# Trecho:
────

A urgência em combater mudanças climáticas tem impulsionado inúmeras instituições, públicas e privadas, ao redor do mundo, a adotarem medidas que sejam mais sustentáveis, sociais, econômicas e responsáveis. E o que isso tem a ver com a contabilidade? Atualmente, tudo
Por Sheylla Alves/Comunicação CFC
Para continuarmos com as homenagens ao Dia do Contador, a ser comemorado no próximo dia 22 de Setembro, separamos um tema que tem ganhado cada vez mais espaço no ambiente organizacional, como também nomeio contábil, em que os impactos ambientais estão diretamente ligados à produção de relatórios financeiros e fiscais de uma empresa e, também, ao seu valor de mercado.
Segundo a Organização das Nações Unidas (ONU), ao menos 45% das emissões de carbono devem ser reduzidas até 2030, e a intenção é que sejam zeradas até 2050. Essa proposta está em desenvolvimento pela Agenda 2030 de Objetivos de Desenvolvimento Sustentável (ODS), que conta com metas a serem atingidas no âmbito social e ambiental em todo o globo.
Por isso, as boas práticas de Environmental, Social and Governance (ESG) influenciam a gestão de inúmeros negócios ao redor do mundo. A sigla ESG e a sua aplicabilidade têm sido motivo de valor mercadológico, apontadas por grandes investidores como indispensáveis, sendo fator decisivo inclusive para negociações e garantia de futuro no mercado financeiro. No entanto, essas boas práticas vão além da sustentabilidade e da governança, precisam também abranger o social.

────

# Dados:
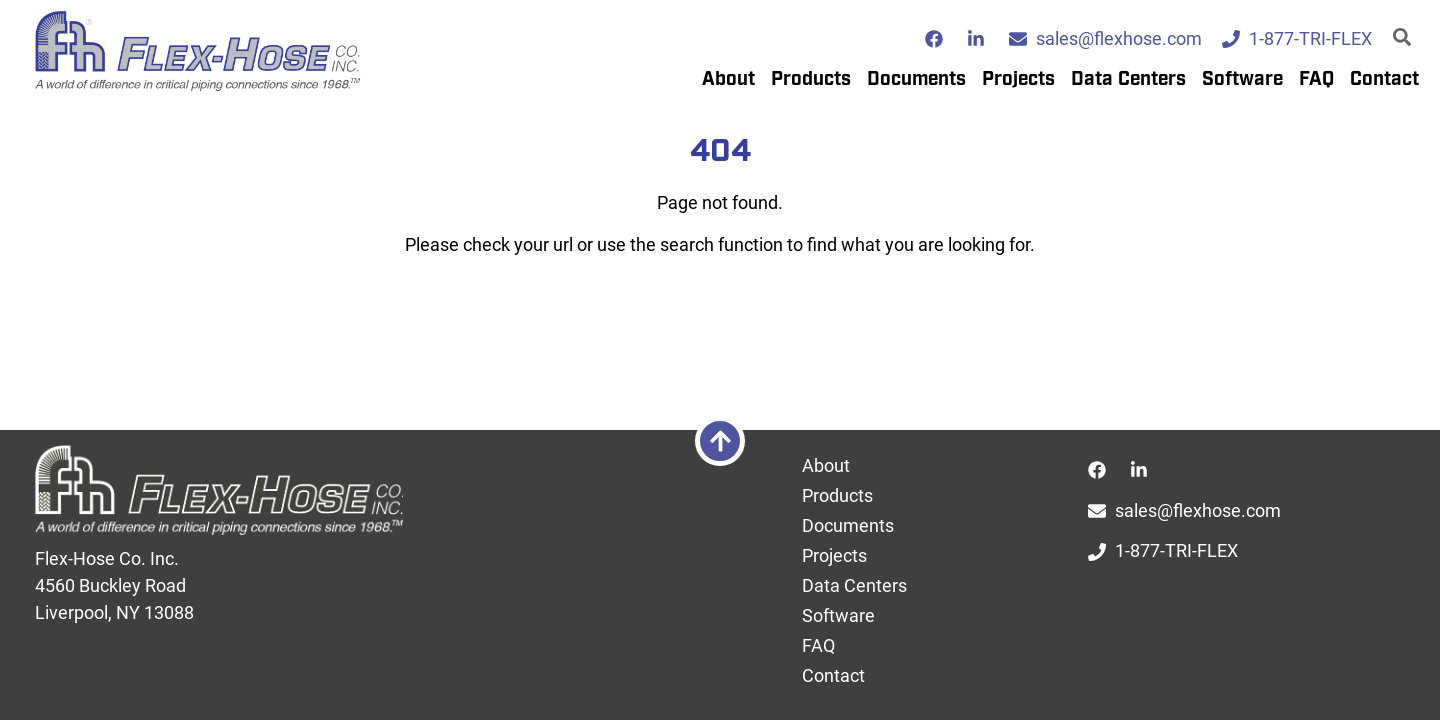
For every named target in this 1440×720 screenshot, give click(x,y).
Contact (1384, 79)
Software (1242, 79)
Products (811, 79)
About (728, 79)
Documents (916, 79)
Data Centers (1128, 79)
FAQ (1316, 79)
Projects (1018, 79)
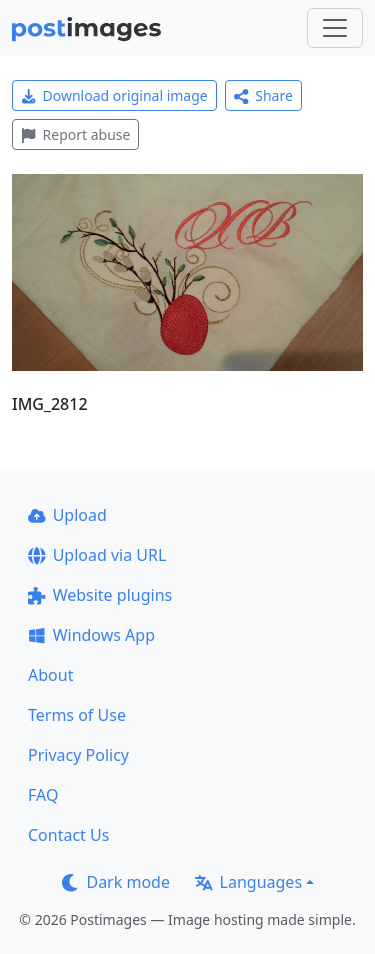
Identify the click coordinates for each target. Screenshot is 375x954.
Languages (248, 882)
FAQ (43, 795)
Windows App (91, 635)
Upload (67, 515)
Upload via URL (97, 555)
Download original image (114, 95)
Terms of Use (77, 715)
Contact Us (68, 835)
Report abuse (75, 134)
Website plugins (100, 595)
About (50, 675)
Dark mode (116, 882)
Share (263, 95)
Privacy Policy (78, 755)
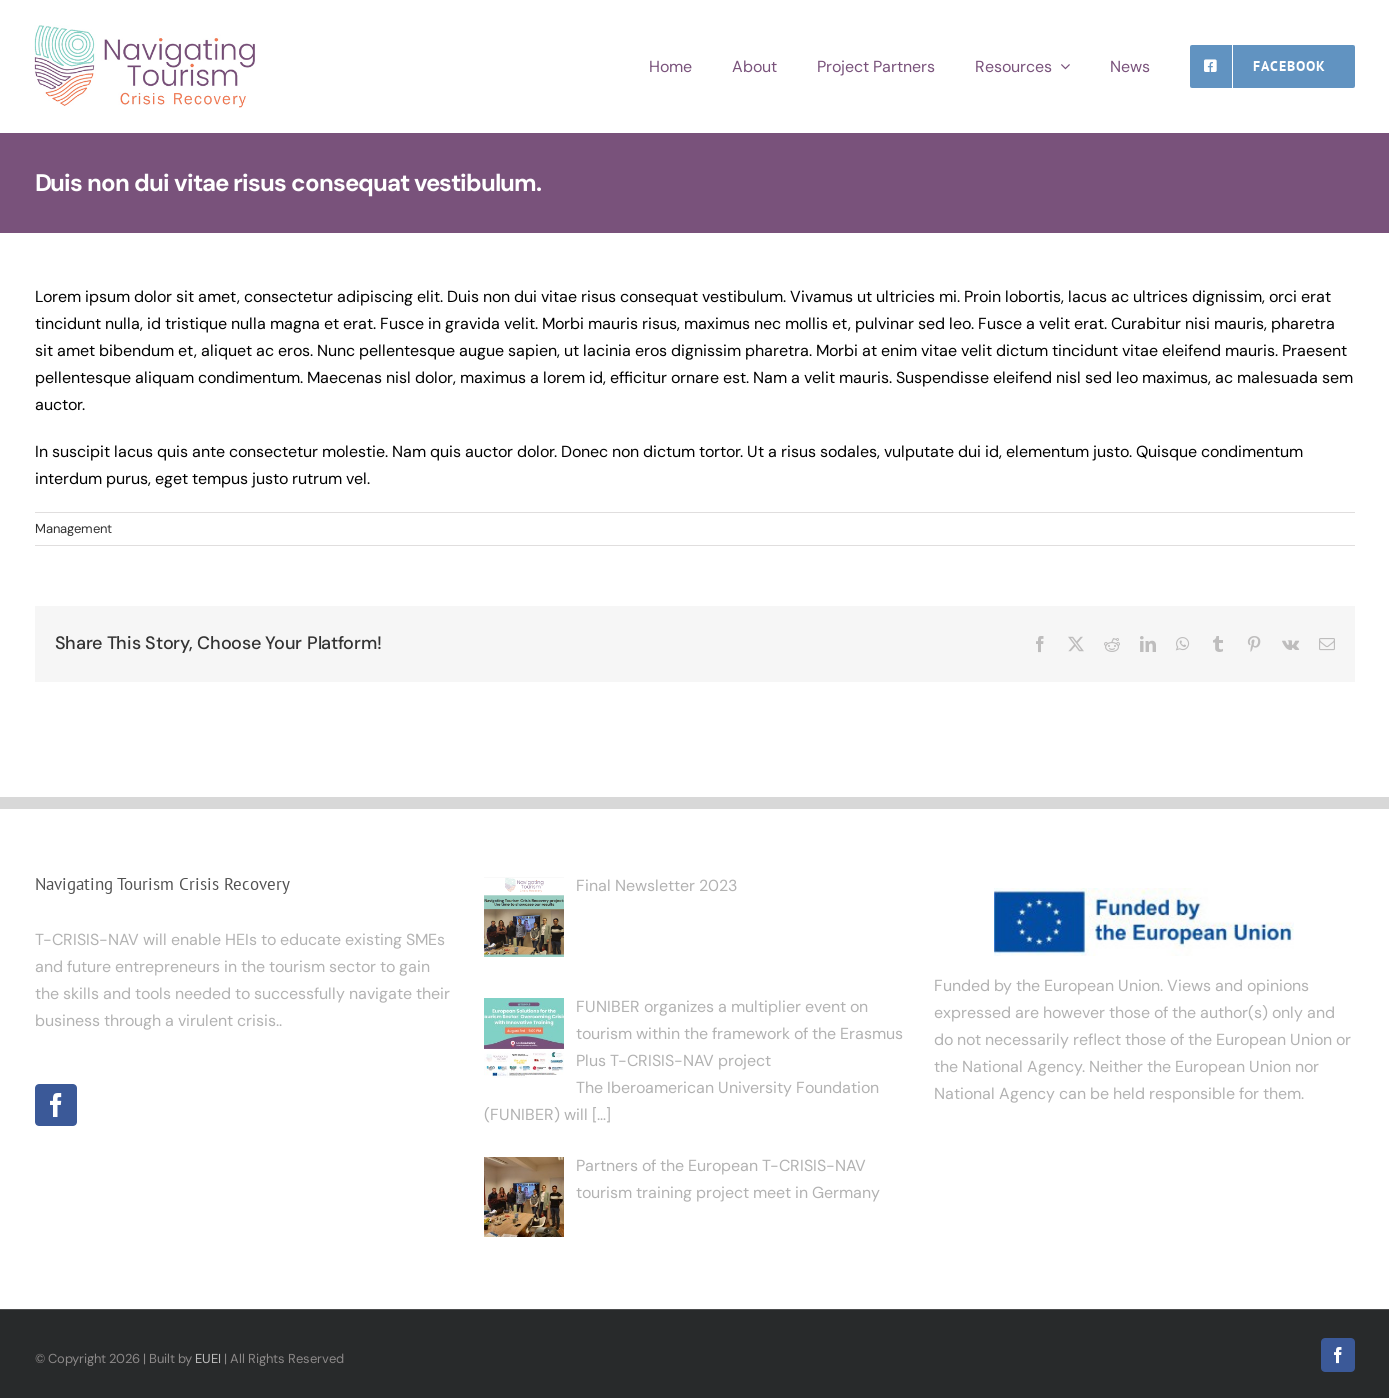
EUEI (208, 1358)
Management (73, 528)
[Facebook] (56, 1105)
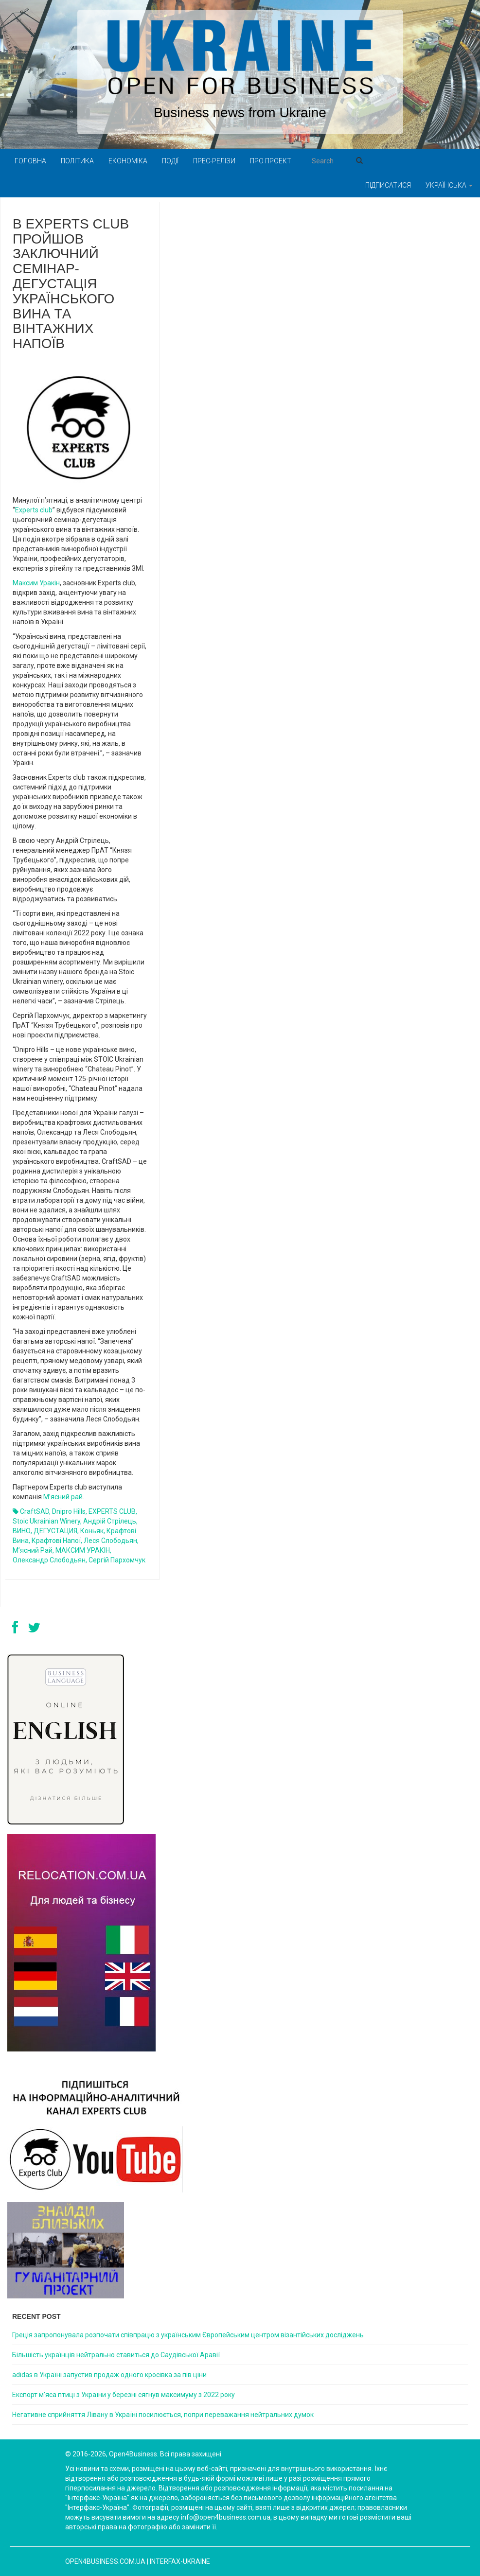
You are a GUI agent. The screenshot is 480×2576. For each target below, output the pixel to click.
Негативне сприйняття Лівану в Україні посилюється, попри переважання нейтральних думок (163, 2414)
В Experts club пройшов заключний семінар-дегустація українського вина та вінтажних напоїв (71, 283)
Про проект (270, 161)
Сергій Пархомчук (117, 1560)
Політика (77, 161)
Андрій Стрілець (109, 1521)
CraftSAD (34, 1511)
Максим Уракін (36, 583)
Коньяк (92, 1531)
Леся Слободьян (110, 1540)
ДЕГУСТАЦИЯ (55, 1531)
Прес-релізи (214, 161)
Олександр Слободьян (49, 1560)
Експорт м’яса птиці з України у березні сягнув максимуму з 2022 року (123, 2395)
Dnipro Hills (69, 1511)
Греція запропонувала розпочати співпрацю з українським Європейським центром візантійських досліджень (188, 2335)
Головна (30, 161)
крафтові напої (56, 1540)
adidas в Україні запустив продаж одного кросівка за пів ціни (109, 2375)
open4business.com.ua (105, 2561)
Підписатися (388, 185)
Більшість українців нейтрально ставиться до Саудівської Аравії (116, 2355)
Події (170, 161)
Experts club (34, 510)
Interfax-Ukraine (180, 2561)
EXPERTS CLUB (112, 1511)
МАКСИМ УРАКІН (82, 1550)
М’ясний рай (63, 1497)
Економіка (127, 161)
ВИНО (22, 1531)
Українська (449, 185)
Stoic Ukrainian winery (46, 1521)
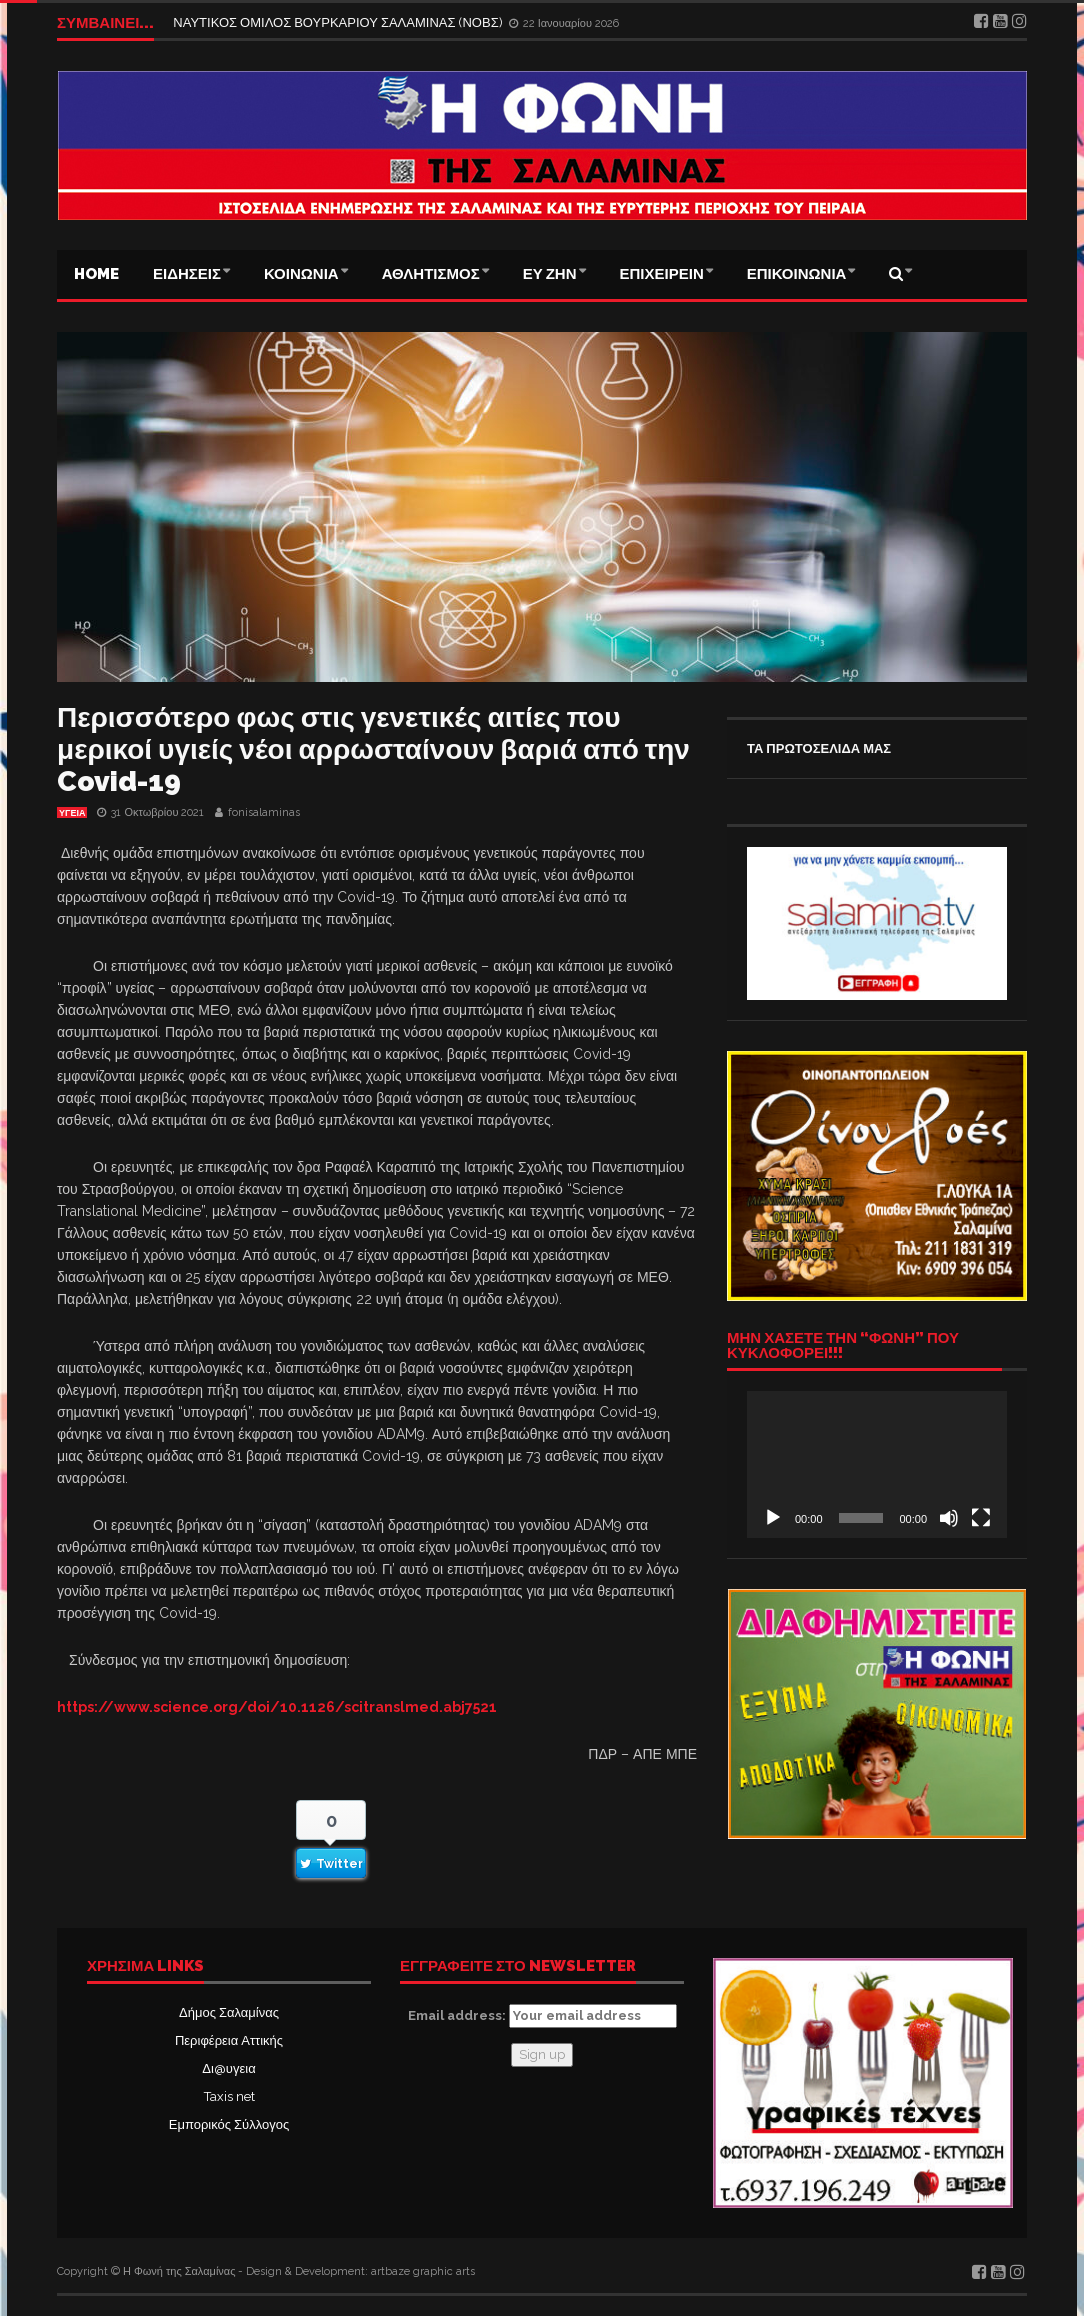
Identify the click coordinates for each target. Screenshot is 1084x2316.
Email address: (542, 2016)
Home (96, 274)
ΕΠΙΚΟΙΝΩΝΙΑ (797, 274)
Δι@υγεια (228, 2068)
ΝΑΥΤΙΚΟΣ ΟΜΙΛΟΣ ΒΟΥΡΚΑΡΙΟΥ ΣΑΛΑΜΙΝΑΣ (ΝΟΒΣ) (339, 22)
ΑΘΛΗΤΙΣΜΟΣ (431, 274)
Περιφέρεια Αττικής (229, 2040)
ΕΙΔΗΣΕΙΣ (187, 274)
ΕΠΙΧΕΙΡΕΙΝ (662, 274)
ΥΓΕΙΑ (72, 813)
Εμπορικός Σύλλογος (229, 2124)
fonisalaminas (264, 812)
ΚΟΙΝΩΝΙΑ (301, 274)
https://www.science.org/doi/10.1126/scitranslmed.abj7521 (277, 1707)
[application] (877, 1464)
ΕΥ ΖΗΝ (550, 274)
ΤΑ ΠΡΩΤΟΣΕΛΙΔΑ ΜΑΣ (819, 748)
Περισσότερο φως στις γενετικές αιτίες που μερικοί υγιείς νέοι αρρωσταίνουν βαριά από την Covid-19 (373, 749)
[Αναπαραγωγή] (773, 1518)
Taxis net (229, 2096)
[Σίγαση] (949, 1518)
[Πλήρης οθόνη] (981, 1518)
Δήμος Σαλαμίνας (229, 2012)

────

# Instruções e requisitos:
Extraia o trecho sobre ESG e contabilidade inteiro, palavra por palavra, sem mudar nada.

# Solução:
A urgência em combater mudanças climáticas tem impulsionado inúmeras instituições, públicas e privadas, ao redor do mundo, a adotarem medidas que sejam mais sustentáveis, sociais, econômicas e responsáveis. E o que isso tem a ver com a contabilidade? Atualmente, tudo
Por Sheylla Alves/Comunicação CFC
Para continuarmos com as homenagens ao Dia do Contador, a ser comemorado no próximo dia 22 de Setembro, separamos um tema que tem ganhado cada vez mais espaço no ambiente organizacional, como também nomeio contábil, em que os impactos ambientais estão diretamente ligados à produção de relatórios financeiros e fiscais de uma empresa e, também, ao seu valor de mercado.
Segundo a Organização das Nações Unidas (ONU), ao menos 45% das emissões de carbono devem ser reduzidas até 2030, e a intenção é que sejam zeradas até 2050. Essa proposta está em desenvolvimento pela Agenda 2030 de Objetivos de Desenvolvimento Sustentável (ODS), que conta com metas a serem atingidas no âmbito social e ambiental em todo o globo.
Por isso, as boas práticas de Environmental, Social and Governance (ESG) influenciam a gestão de inúmeros negócios ao redor do mundo. A sigla ESG e a sua aplicabilidade têm sido motivo de valor mercadológico, apontadas por grandes investidores como indispensáveis, sendo fator decisivo inclusive para negociações e garantia de futuro no mercado financeiro. No entanto, essas boas práticas vão além da sustentabilidade e da governança, precisam também abranger o social.